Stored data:
++++++
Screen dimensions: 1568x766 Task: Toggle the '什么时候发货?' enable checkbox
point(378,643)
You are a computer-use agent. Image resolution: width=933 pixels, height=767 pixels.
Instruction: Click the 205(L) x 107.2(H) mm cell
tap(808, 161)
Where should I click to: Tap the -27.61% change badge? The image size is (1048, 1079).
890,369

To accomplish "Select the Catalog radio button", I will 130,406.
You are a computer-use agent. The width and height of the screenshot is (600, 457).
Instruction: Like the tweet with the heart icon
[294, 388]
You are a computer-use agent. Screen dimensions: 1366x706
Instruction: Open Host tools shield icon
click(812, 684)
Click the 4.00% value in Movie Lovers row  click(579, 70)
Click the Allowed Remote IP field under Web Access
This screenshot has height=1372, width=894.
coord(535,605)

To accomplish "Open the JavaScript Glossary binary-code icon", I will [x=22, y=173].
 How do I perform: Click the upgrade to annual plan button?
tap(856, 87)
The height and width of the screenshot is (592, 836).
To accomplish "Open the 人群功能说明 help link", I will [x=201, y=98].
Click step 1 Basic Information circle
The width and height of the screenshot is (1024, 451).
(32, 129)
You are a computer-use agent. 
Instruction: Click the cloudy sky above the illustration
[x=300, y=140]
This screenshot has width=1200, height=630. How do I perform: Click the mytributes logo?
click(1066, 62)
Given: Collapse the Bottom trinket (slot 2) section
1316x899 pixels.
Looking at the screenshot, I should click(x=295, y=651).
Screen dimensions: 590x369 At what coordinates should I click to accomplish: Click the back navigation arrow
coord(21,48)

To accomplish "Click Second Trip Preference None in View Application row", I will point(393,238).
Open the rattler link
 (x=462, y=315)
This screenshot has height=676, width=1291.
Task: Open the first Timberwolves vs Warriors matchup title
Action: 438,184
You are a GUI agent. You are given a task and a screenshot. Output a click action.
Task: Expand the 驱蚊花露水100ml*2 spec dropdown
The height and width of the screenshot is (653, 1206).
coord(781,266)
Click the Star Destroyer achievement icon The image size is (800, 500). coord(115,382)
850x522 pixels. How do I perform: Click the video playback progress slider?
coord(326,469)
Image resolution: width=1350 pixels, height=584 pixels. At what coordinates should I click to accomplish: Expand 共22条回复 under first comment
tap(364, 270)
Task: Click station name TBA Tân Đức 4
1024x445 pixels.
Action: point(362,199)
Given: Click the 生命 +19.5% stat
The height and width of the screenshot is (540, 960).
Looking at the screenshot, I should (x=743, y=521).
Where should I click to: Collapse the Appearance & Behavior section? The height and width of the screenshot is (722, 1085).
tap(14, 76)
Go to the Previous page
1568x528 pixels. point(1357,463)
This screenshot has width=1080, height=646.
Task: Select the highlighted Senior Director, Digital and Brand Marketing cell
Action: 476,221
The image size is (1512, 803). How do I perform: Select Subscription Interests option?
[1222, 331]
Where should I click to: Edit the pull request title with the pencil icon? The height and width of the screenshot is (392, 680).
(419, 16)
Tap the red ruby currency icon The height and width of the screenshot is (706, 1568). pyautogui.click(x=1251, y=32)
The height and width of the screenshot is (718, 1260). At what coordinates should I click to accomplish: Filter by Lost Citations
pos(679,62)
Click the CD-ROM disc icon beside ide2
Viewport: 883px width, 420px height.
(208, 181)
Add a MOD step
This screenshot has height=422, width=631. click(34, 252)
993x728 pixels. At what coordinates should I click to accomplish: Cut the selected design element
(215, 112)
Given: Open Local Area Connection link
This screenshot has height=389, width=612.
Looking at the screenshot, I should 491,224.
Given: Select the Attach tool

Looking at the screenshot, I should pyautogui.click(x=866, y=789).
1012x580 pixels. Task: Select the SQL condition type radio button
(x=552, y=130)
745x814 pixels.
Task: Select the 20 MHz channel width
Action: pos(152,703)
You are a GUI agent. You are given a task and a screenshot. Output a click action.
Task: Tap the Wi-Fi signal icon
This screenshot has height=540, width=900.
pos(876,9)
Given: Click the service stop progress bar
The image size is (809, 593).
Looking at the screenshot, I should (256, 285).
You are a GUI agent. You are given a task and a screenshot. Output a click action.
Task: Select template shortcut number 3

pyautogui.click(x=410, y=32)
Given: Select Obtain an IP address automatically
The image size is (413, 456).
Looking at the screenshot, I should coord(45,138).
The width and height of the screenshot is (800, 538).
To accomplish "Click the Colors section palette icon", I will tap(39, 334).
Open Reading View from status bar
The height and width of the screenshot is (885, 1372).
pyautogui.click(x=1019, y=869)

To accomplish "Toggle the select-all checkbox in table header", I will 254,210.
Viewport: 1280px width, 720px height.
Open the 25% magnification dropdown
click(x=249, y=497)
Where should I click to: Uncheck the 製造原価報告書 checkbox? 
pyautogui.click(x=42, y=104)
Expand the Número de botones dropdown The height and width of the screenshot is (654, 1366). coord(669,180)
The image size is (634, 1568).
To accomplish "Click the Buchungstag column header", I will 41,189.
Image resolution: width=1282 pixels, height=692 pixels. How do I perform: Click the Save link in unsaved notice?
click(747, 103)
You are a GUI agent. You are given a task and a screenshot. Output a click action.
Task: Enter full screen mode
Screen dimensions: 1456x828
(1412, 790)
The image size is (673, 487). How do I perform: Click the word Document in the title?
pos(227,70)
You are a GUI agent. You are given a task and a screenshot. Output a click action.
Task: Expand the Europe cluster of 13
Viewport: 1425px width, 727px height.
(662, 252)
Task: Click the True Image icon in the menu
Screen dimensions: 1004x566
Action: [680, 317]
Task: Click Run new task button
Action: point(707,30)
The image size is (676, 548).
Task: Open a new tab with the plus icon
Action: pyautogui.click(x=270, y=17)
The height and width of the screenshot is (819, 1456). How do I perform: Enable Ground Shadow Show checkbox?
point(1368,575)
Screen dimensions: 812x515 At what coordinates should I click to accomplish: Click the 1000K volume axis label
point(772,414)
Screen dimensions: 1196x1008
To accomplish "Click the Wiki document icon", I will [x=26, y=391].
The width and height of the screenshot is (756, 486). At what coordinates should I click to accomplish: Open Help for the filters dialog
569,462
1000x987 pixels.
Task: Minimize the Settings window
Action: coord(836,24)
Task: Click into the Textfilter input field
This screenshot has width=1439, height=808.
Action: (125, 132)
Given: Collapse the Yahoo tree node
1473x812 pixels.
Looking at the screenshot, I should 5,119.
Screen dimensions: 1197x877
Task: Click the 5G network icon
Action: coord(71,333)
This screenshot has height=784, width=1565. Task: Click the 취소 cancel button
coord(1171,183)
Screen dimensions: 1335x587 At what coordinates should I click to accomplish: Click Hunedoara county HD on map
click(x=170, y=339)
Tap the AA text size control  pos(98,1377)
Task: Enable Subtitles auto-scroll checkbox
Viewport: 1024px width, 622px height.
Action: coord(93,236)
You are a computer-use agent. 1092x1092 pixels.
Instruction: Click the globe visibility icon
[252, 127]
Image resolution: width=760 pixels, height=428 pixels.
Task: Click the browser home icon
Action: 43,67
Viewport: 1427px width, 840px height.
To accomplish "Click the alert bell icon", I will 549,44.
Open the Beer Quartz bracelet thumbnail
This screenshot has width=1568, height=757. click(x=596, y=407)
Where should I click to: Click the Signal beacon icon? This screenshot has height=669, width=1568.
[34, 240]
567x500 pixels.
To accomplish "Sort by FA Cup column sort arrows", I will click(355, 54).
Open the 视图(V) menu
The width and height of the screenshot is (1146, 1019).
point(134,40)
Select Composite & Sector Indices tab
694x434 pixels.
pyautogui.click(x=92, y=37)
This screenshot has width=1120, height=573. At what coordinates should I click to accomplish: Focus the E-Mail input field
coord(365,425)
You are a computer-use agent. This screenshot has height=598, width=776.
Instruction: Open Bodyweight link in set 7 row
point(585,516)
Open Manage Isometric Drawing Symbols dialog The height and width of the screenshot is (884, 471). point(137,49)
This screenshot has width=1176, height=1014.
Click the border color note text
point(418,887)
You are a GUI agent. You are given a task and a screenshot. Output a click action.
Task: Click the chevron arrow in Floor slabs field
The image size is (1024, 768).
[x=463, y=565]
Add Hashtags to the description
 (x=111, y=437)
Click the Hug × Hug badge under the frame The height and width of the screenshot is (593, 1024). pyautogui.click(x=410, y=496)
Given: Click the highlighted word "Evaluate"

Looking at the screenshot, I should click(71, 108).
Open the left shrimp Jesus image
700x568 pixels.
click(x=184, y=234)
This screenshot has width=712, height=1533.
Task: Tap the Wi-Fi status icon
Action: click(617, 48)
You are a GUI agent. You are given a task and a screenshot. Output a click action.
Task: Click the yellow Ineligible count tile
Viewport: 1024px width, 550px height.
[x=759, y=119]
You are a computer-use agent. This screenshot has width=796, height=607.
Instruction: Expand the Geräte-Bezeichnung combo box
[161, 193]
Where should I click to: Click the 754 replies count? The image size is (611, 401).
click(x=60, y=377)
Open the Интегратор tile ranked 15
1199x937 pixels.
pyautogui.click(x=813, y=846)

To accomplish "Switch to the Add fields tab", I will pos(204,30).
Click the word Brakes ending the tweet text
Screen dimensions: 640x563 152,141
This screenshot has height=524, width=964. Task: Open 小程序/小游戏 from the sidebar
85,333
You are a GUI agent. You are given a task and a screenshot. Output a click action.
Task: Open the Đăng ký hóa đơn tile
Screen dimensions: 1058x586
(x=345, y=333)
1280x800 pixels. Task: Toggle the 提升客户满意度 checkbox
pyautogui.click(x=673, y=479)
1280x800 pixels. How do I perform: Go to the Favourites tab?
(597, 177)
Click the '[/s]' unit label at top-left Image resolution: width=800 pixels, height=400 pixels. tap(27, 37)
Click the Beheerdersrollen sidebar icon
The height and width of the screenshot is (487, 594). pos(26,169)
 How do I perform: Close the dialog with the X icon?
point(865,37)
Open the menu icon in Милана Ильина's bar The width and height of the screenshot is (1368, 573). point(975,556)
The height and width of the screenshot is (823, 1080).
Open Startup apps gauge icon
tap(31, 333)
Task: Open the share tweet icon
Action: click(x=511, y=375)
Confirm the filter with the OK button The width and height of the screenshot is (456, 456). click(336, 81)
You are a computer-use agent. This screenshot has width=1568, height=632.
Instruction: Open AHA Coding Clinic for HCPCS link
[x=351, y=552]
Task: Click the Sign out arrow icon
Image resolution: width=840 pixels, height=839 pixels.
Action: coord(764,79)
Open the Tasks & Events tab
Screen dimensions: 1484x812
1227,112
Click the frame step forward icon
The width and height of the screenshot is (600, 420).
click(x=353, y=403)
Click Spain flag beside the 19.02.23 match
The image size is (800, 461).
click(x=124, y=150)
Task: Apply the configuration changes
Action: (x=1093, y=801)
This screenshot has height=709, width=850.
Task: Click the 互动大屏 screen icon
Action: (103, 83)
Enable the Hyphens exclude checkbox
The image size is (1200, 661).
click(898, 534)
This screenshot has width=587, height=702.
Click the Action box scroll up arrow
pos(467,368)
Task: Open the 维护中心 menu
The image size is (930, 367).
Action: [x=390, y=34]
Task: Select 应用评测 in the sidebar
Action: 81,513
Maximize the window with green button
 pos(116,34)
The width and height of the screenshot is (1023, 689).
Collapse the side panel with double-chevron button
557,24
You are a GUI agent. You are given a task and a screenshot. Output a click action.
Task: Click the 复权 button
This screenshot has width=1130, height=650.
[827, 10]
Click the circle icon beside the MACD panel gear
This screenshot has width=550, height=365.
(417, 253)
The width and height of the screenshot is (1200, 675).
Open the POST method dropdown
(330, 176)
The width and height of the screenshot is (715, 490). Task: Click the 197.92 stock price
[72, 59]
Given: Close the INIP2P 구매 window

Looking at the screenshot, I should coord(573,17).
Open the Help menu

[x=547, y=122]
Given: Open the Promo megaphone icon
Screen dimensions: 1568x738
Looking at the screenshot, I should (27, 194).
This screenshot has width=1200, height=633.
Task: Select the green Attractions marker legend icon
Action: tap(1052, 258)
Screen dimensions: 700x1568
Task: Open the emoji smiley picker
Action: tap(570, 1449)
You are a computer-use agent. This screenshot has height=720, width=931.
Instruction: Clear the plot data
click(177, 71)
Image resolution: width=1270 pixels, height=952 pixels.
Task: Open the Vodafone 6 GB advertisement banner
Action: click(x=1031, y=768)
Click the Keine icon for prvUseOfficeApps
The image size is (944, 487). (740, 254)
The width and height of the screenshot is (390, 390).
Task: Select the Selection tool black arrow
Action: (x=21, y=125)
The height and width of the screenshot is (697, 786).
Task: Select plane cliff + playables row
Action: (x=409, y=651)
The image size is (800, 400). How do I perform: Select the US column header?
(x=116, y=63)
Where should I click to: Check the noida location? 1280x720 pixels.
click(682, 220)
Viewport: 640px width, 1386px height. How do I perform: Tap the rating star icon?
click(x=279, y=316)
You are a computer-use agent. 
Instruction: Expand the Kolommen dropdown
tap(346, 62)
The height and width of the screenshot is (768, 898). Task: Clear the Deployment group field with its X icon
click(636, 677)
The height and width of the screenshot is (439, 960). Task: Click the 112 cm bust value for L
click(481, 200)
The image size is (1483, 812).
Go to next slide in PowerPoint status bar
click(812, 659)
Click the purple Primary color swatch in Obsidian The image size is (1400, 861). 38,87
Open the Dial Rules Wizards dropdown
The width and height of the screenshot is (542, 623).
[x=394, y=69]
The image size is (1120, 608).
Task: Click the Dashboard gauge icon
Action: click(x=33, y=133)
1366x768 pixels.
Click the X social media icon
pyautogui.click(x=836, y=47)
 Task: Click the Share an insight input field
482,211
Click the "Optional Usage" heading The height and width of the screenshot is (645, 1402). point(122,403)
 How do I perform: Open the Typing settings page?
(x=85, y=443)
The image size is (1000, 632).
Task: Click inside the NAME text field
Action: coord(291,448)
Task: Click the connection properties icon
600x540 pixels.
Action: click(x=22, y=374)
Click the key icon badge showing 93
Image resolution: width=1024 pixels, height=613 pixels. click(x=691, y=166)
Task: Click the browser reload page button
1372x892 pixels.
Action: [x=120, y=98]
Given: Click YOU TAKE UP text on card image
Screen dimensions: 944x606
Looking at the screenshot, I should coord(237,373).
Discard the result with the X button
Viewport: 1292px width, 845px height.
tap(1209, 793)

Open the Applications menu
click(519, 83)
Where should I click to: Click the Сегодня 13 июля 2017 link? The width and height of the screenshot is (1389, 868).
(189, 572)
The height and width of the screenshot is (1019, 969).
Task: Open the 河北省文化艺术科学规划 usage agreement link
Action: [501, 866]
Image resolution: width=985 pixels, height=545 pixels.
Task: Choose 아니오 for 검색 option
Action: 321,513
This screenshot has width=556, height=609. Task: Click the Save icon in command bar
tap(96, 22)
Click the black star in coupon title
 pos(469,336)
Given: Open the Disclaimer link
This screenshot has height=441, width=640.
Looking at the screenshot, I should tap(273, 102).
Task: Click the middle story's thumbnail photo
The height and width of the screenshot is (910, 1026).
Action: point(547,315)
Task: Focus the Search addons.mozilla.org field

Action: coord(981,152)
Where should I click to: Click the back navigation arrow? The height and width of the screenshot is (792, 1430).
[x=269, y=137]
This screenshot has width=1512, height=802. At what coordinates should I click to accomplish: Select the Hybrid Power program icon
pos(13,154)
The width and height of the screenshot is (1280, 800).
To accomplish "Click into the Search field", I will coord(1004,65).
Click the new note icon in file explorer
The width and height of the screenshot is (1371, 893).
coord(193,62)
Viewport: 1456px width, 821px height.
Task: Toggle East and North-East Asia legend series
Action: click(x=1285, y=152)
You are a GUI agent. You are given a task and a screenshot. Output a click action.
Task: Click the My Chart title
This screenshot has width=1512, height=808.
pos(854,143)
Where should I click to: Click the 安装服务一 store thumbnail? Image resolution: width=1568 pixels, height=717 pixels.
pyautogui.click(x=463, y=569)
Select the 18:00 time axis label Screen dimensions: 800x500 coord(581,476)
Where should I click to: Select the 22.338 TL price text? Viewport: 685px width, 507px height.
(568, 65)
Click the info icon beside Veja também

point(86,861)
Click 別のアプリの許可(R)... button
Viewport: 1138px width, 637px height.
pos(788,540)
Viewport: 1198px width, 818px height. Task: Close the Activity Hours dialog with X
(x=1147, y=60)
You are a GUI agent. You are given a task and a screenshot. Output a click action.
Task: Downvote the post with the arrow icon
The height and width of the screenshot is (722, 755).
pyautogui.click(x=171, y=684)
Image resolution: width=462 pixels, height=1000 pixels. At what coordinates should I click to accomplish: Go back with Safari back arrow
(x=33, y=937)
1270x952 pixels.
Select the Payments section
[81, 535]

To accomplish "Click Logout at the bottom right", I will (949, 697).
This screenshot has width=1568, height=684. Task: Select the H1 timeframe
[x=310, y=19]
++++++
▶ **Work item**
Every line in the entries above that has the word "left" should be identified and copied.

▶ **Completed task**
Open the left shrimp Jesus image
Click the '[/s]' unit label at top-left Image resolution: width=800 pixels, height=400 pixels. tap(27, 37)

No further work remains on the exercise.